Work item:
Below are the entries; give again exactly the lines from the one mentioning "Where should I click to: Open the USD" through the one mentioning "Viewport: 1200px width, 657px height.", inclusive.

[Stored records]

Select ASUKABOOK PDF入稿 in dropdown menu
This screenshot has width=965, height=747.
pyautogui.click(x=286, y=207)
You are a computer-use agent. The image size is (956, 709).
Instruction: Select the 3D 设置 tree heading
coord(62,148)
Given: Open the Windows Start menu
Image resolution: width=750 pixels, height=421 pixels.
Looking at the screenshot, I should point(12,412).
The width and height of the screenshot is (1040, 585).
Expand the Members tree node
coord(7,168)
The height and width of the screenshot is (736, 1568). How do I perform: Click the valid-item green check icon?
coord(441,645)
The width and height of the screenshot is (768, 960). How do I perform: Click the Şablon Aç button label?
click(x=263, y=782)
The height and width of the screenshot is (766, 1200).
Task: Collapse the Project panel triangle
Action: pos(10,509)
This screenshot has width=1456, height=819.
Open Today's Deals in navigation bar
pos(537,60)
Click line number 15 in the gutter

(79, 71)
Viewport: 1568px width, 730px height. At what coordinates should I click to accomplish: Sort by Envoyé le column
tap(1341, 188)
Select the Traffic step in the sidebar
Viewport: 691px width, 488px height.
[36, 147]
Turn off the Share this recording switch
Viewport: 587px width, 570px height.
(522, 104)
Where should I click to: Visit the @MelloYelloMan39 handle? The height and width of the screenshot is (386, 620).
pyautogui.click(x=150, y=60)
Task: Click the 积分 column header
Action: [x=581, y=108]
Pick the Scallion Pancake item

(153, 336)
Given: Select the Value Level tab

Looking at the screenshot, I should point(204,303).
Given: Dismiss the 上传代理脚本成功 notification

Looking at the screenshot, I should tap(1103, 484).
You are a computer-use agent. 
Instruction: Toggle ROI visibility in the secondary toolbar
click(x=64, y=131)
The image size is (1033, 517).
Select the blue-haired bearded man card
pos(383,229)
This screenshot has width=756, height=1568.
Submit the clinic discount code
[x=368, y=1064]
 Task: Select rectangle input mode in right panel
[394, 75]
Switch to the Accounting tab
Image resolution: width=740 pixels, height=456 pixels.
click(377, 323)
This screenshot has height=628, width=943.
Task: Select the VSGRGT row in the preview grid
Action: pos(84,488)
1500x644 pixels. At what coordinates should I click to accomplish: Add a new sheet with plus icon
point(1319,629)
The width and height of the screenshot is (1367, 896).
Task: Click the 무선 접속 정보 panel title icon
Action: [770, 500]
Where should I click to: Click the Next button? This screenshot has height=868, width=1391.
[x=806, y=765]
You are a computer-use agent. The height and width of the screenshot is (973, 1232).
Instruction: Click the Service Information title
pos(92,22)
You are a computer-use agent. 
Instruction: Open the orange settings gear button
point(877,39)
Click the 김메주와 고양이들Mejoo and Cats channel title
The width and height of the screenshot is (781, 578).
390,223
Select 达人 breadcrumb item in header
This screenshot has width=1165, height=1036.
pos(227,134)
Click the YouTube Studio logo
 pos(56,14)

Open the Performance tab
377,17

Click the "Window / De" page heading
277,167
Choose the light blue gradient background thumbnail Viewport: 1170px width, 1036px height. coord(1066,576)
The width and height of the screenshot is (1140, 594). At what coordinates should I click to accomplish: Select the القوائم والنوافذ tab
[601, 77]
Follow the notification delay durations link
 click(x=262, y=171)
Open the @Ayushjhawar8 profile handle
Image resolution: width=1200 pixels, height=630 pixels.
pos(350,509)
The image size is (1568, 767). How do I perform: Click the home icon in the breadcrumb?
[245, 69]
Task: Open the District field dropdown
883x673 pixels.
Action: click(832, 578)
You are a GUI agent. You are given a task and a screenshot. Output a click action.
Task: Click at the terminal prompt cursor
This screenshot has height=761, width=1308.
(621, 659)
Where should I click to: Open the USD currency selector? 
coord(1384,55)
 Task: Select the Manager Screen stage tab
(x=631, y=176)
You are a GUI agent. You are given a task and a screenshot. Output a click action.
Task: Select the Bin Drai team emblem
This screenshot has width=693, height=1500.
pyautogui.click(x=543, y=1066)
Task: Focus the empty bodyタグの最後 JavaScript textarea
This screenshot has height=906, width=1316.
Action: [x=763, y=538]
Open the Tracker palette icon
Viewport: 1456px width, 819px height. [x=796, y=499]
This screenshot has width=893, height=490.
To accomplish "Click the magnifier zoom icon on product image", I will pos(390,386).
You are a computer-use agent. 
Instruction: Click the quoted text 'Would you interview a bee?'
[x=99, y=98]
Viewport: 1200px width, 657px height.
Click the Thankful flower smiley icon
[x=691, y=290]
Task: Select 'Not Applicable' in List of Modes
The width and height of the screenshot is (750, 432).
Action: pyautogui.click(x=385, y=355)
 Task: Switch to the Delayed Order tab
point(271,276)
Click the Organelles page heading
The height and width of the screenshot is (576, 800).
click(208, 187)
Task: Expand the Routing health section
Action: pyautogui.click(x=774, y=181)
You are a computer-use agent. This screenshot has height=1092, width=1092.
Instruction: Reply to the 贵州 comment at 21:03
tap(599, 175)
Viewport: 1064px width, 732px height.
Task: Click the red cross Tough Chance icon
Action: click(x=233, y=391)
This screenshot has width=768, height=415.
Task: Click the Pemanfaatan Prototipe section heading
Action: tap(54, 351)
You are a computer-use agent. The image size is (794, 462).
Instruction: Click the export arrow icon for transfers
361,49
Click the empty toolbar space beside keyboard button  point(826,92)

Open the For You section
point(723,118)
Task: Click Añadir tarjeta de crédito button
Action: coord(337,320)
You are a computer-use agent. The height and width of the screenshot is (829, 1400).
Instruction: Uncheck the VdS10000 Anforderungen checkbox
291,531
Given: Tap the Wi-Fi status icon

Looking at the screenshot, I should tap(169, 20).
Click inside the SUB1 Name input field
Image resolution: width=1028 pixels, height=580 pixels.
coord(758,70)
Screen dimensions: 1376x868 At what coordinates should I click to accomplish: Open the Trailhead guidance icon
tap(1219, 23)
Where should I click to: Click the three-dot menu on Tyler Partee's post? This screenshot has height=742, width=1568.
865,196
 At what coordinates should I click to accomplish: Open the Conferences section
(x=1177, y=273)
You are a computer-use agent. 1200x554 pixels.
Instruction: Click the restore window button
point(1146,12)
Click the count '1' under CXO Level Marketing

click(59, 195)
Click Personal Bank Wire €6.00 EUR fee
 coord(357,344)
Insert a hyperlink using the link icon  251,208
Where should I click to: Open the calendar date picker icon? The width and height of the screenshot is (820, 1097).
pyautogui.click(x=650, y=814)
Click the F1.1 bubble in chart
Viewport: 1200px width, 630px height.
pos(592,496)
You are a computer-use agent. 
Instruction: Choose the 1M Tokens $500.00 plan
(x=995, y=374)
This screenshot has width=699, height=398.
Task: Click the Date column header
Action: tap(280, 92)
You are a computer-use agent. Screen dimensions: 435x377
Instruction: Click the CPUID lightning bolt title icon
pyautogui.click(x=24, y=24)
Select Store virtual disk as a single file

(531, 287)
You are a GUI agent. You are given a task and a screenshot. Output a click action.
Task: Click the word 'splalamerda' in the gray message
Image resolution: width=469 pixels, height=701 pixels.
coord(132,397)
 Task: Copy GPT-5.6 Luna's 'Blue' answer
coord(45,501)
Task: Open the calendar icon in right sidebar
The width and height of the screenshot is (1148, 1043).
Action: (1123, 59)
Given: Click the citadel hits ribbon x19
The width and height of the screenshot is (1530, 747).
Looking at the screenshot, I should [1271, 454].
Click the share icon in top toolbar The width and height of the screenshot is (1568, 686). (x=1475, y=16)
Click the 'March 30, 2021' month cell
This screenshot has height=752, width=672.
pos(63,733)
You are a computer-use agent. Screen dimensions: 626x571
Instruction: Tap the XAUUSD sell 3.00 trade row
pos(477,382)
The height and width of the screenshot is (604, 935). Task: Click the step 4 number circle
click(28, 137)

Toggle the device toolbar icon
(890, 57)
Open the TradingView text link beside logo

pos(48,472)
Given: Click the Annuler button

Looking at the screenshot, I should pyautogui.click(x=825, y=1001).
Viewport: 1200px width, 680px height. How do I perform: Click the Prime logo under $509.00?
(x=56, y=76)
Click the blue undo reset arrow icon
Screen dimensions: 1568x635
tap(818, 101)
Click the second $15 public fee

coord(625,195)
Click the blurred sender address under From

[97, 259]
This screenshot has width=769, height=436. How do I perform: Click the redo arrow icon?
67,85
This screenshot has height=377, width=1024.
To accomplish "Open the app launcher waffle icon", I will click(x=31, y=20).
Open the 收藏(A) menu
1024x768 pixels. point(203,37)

Solution to this task:
Where should I click to: Open the USD currency selector? 
coord(1384,55)
 Task: Select the Manager Screen stage tab
(x=631, y=176)
You are a GUI agent. You are given a task and a screenshot. Output a click action.
Task: Select the Bin Drai team emblem
This screenshot has width=693, height=1500.
pyautogui.click(x=543, y=1066)
Task: Focus the empty bodyタグの最後 JavaScript textarea
This screenshot has height=906, width=1316.
Action: [x=763, y=538]
Open the Tracker palette icon
Viewport: 1456px width, 819px height. [x=796, y=499]
This screenshot has width=893, height=490.
To accomplish "Click the magnifier zoom icon on product image", I will pos(390,386).
You are a computer-use agent. 
Instruction: Click the quoted text 'Would you interview a bee?'
[x=99, y=98]
Viewport: 1200px width, 657px height.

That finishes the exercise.